Eine notwendige Voraussetzung, um den Beruf gut ausführen zu können, sind zum einen das Verständnis von Drehbüchern in Bezug auf dramaturgische Zusammenhänge und zum anderen die Möglichkeit der inhaltlichen Auseinandersetzung mit Filmstoffen. Casting ist eine künstlerische Tätigkeit, die auch als solche verstanden werden sollte. Der Casting Director ist Partner des Regisseurs/der Ressigeurin und der Produktion.

Fazit

Der Beruf des Casting Directors ist komplex und facettenreich. Er erfordert nicht nur ein tiefes Verständnis für Schauspiel und Filmproduktion, sondern auch für die subtilen Nuancen, die ein Projekt zum Erfolg führen. Obwohl die Aufgaben je nach Art des Films variieren, bleibt das Ziel stets dasselbe: Die perfekte Besetzung zu finden, die der Geschichte Leben einhaucht. Die Rolle des Casting Directors ist daher von zentraler Bedeutung für die Schaffung von authentischen und überzeugenden filmischen Werken.

*Begriffsdefinitionen

Street-Castings:

Bei einem Street Casting sucht das Casting-Team aktiv auf der Straße nach potenziellen Darsteller:innen. Diese Methode wird angewendet, wenn man nach authentischen, realitätsnahen Personen sucht, die eine bestimmte Rolle oder ein spezifisches Erscheinungsbild verkörpern sollen und die Regie explizit nach einer unbekannten Besetzung oder nach Laiendarsteller:innen sucht.

Demo Band:

Ist ein Zusammenschnitt von meist fünf bis fünfzehn Minuten langen Filmsequenzen der bisherigen Projekte. Bei Nachwuchsschauspieler:innen kann es sich auch um Zusammenschnitte bisheriger Casting Auftritte handeln. Demobänder fassen in der Regel die gelungensten schauspielerischen Leistungen zusammen und verknüpfen sie thematisch. Gewöhnlich wird das Ganze mit Musik untermalt, um so das Image des Schauspielers, der Schauspielerin optimal zu verkaufen.

Cold Readings:

Cold-Reading ist eine Methode, die bei Schauspielcastings zum Einsatz kommt. Hierbei wird Schauspielenden ein ihnen unbekannter Text vorgelegt, den sie unmittelbar und ohne Vorbereitung darstellen müssen. Ziel dieser Übung ist es, die Kompetenz der Schauspielenden zu bewerten, insbesondere ihre Fähigkeit, sich spontan auf neues Material einzustellen und dieses zu deuten. Diese Technik setzt voraus, dass die Schauspielenden flexibel und improvisationsfähig sind, da ihnen die Zeit fehlt, sich eingehend mit dem Text auseinanderzusetzen.

Arten des Castings:

-Live-Castings werden, wie der Begriff schon verrät, in Person durchgeführt. Neben der zentralen Frage, ob der Darsteller, die Darstellerin zum gesuchten Typ passt, dient das Casting auch dazu zu testen, ob die Chemie zwischen Regisseur und Schauspieler passt. Wichtig ist auch zu klären, ob die Harmonie innerhalb des Ensembles gegeben ist und ob bestimmte Szenen aus dem Drehbuch gut umgesetzt werden können.
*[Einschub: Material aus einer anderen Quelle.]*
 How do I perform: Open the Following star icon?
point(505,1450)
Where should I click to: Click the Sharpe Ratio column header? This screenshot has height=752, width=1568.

-Online Casting: Im Gegensatz zum Live-Casting gibt es auch noch das Online-Casting. Dies kann über einen Video-Call stattfinden oder die Castingteilnehmer:innen werden aufgerufen, ihre Videoaufnahmen einzusenden. Während der Corona-Pandemie hat man vor allem auf diese Art des Castings zurückgegriffen.

  • Es wird zwischen offenen Castings, die für alle Interessierten zugänglich sind, und geschlossenen Castings unterschieden, zu denen gezielt eingeladen wird und für die die Darsteller:innen meist spezifische Szenen aus dem Drehbuch im Voraus vorbereiten müssen.